__WORK TASK__
For each line of the data below that holds "computer", copy the line.

__EXTRACTED DATA__
+ + + +
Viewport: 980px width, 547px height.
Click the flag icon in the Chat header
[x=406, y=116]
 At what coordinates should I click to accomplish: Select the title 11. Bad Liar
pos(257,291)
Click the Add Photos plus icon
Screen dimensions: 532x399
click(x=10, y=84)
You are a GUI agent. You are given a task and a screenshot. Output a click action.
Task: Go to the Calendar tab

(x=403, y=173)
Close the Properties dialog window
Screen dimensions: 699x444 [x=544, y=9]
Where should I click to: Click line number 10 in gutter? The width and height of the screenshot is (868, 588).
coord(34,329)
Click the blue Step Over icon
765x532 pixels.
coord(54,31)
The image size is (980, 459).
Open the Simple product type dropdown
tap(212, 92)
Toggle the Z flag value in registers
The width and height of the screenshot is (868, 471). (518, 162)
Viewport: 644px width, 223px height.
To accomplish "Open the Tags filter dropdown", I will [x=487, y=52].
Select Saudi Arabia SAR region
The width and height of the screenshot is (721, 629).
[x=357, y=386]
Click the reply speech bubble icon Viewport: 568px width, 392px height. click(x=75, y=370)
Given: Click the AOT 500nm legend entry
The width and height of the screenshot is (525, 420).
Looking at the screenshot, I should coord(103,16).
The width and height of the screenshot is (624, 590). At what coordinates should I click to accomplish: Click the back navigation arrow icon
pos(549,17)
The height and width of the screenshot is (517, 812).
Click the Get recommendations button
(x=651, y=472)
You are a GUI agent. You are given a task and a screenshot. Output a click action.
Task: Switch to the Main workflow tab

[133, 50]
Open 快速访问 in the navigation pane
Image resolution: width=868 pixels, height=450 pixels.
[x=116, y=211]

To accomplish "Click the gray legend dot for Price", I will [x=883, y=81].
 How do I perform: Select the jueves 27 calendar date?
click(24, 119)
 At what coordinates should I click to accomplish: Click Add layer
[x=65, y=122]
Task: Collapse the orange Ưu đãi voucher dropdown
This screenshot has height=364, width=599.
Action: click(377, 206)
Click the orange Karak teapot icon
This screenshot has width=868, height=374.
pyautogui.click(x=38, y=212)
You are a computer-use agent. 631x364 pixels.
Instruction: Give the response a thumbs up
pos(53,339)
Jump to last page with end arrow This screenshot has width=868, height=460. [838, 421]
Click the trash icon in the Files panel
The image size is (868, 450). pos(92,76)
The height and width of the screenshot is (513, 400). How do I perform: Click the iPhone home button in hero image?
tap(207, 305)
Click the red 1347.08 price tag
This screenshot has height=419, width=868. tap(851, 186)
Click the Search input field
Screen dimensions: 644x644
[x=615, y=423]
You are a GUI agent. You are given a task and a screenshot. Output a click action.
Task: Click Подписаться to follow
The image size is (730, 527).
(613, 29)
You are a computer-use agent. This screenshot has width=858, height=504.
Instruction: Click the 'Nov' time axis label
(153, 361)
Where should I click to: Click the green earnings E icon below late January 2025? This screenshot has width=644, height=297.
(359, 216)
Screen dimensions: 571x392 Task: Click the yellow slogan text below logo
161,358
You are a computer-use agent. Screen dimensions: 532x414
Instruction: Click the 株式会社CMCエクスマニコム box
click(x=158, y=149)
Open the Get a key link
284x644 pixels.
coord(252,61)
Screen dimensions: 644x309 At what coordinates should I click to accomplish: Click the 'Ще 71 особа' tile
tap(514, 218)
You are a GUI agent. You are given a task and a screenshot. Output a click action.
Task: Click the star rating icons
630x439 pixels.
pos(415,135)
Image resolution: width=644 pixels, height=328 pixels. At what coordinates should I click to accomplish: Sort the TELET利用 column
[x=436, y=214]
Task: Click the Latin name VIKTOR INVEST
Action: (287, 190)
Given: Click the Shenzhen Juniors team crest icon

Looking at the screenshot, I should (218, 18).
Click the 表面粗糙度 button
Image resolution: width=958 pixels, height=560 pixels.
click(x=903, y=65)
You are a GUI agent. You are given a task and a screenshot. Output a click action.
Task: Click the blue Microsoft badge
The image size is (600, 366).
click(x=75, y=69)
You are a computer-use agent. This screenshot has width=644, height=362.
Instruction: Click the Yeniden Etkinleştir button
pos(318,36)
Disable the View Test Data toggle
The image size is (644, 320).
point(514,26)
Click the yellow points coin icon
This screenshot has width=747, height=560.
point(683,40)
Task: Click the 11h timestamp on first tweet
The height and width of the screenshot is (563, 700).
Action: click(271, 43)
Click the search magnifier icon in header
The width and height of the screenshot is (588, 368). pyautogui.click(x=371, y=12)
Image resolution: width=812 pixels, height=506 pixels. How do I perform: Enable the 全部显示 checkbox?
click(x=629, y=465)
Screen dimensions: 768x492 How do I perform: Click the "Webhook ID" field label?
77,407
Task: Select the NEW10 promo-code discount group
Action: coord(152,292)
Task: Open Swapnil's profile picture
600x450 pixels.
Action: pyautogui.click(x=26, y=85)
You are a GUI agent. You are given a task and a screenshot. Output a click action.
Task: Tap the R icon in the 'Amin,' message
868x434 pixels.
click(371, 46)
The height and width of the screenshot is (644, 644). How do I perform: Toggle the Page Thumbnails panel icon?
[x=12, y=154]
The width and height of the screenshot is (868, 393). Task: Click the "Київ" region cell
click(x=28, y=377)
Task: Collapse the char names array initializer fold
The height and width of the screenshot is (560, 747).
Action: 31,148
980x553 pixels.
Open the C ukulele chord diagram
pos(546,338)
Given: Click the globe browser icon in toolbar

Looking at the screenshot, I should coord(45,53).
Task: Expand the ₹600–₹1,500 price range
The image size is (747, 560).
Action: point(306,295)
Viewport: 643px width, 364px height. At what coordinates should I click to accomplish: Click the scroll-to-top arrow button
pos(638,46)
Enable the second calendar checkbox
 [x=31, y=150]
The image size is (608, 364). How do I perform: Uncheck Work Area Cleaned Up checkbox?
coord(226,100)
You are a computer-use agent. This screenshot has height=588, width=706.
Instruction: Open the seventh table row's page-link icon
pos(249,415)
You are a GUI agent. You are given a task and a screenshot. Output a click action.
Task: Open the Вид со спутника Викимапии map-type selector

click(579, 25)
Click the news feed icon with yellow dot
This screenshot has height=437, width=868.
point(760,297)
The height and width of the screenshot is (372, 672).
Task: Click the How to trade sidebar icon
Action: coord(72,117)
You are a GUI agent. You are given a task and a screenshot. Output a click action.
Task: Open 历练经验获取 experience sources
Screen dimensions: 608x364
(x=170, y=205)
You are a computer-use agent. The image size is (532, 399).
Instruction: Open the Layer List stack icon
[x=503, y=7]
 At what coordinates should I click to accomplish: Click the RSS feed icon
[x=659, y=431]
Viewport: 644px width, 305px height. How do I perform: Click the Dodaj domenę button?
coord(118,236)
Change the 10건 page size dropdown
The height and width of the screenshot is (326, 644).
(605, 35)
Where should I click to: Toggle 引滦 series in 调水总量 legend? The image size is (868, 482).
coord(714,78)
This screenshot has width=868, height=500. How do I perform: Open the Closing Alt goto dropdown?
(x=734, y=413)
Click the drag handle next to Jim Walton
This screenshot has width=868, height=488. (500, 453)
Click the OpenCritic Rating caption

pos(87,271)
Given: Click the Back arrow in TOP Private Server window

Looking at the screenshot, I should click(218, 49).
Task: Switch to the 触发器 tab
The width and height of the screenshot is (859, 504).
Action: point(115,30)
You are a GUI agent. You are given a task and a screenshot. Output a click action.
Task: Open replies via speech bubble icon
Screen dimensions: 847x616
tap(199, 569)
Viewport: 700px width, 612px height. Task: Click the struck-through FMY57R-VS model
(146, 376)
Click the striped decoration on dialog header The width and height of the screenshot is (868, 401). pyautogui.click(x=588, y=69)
+ + + +
__TASK SOLUTION__
You are a computer-use agent. 631x364 pixels.
You are a computer-use agent. This screenshot has width=858, height=504.
You are a computer-use agent. Screen dimensions: 532x414
You are a computer-use agent. This screenshot has width=644, height=362.
You are a computer-use agent. This screenshot has height=588, width=706.
You are a computer-use agent. The image size is (532, 399).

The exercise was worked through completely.